HR professionals routinely use legal counsel to obtain advice on compliance issues, risk mitigation, and many other legal issues. Whether it arises in the context of a one-off accommodation question or a months-long harassment investigation, the attorney-client privilege is a vital tool for protecting confidential communications between legal counsel and HR professionals. The attorney-client privilege allows HR professionals to disclose and discuss sensitive information and troubling facts with the company’s counsel without concern that the communication may one day be seen and scrutinized by a judge, jury, or the public. But don’t assume that any conversation with a lawyer in the room, or copied on an email, will be privileged and protected from disclosure. To effectively leverage the benefits of the attorney-client privilege, HR professionals need to understand what it is and how to use it.
Defining Attorney-Client Privilege
The attorney-client privilege is a doctrine that protects certain written and verbal communications between an attorney and a client from being revealed to third-parties. As the U.S. Supreme Court famously said, the attorney-client privilege exists to “encourage full and frank communication . . . and thereby promote broader public interests in the observance of law and administration of justice.” In simpler terms, the attorney-client privilege allows clients to share the bad stuff without holding back, get legal advice, and not worry about whether their communications will be revealed to others.
For a communication to be privileged:
- There must be an attorney-client relationship;
- The communication must be made to obtain or provide legal advice;
- It must be made in confidence; and
- It must have been treated as confidential.
For example, if an HR professional calls outside counsel for advice on investigating a sensitive discrimination complaint, that communication would be privileged. But if the same HR professional emailed their non-legal coworkers, with legal counsel on copy, to vent about the manager accused of discrimination, that communication may not be privileged because there was no legal advice requested or provided.
While the privilege protects confidential information shared by the client, as well as any advice given by the attorney in response, only the client holds the privilege. In the corporate context that means only the corporation may waive the privilege.
Nevertheless, a well-meaning HR professional could inadvertently waive the privilege on behalf of the corporation (meaning a previously privileged communication would now be subject to disclosure) by disclosing the privileged communication to a third-party, or by revealing the substance of the legal advice received to a third-party. Common missteps include statements such as, “our lawyer advised us that” and “based on our counsel’s advice, we plan to” that waive the privilege.

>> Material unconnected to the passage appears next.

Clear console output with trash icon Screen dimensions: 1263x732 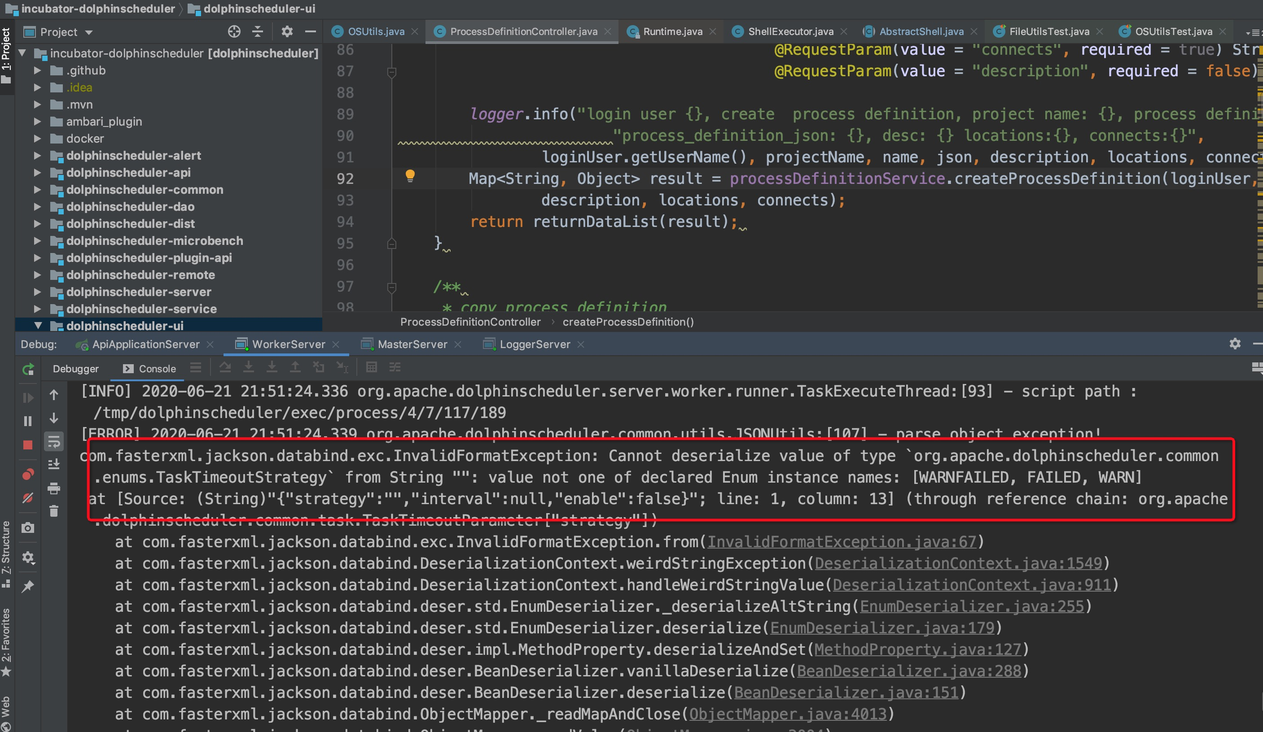[x=54, y=511]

Making Best Use of Privilege
To effectively leverage the attorney-client privilege, and to avoid a waiver, consider these best practices as you communicate with legal counsel:
Ensure your communications are intended to seek legal advice. Identify the legal issue or advice sought before putting anything in writing. It isn’t sufficient to merely “cc” a lawyer or include a label of “privileged and confidential” on a communication with counsel that doesn’t actually seek or relate to legal advice.
Only include people who have a “need to know” the legal advice. Limit the number of people involved in communications with counsel to only those employees with a need to know the legal advice being sought. Avoid mass email chains, and inform recipients they shouldn’t forward or reveal the contents of the privileged communication.

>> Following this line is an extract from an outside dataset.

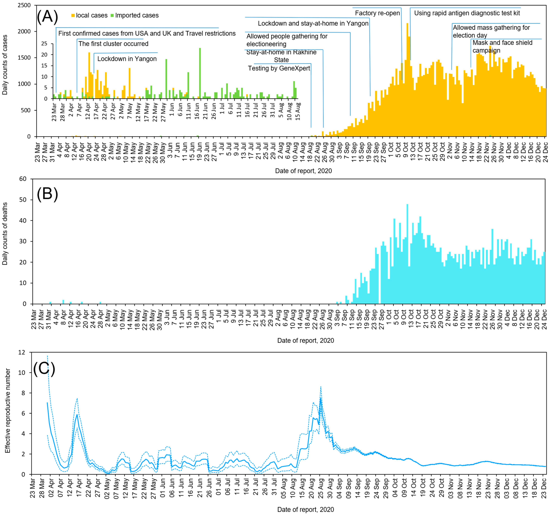Expand the inset chart in panel A
The height and width of the screenshot is (516, 551).
tap(175, 83)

Continue to engage the attorney in on-going communications. If a lawyer is removed from an email chain, but the discussion continues and/or more people are looped in, the privilege may be inadvertently waived or lost.
Consider communicating by phone or face-to-face. A verbal conversation with counsel is far less susceptible to being revealed (and the privilege waived) than an email, text, or instant message.
Don’t reveal privileged legal advice. Even if you have taken all necessary steps to ensure your privileged emails with legal counsel are conducted properly and safeguarded as confidential, the privilege could be waived down the road if you reveal the contents of the communication. Avoid statements such as, “I asked our lawyer A, B, C” or “our lawyer agrees that the contract means X, Y, Z,” because they could cause a waiver that would require your earlier written communications with counsel to be disclosed.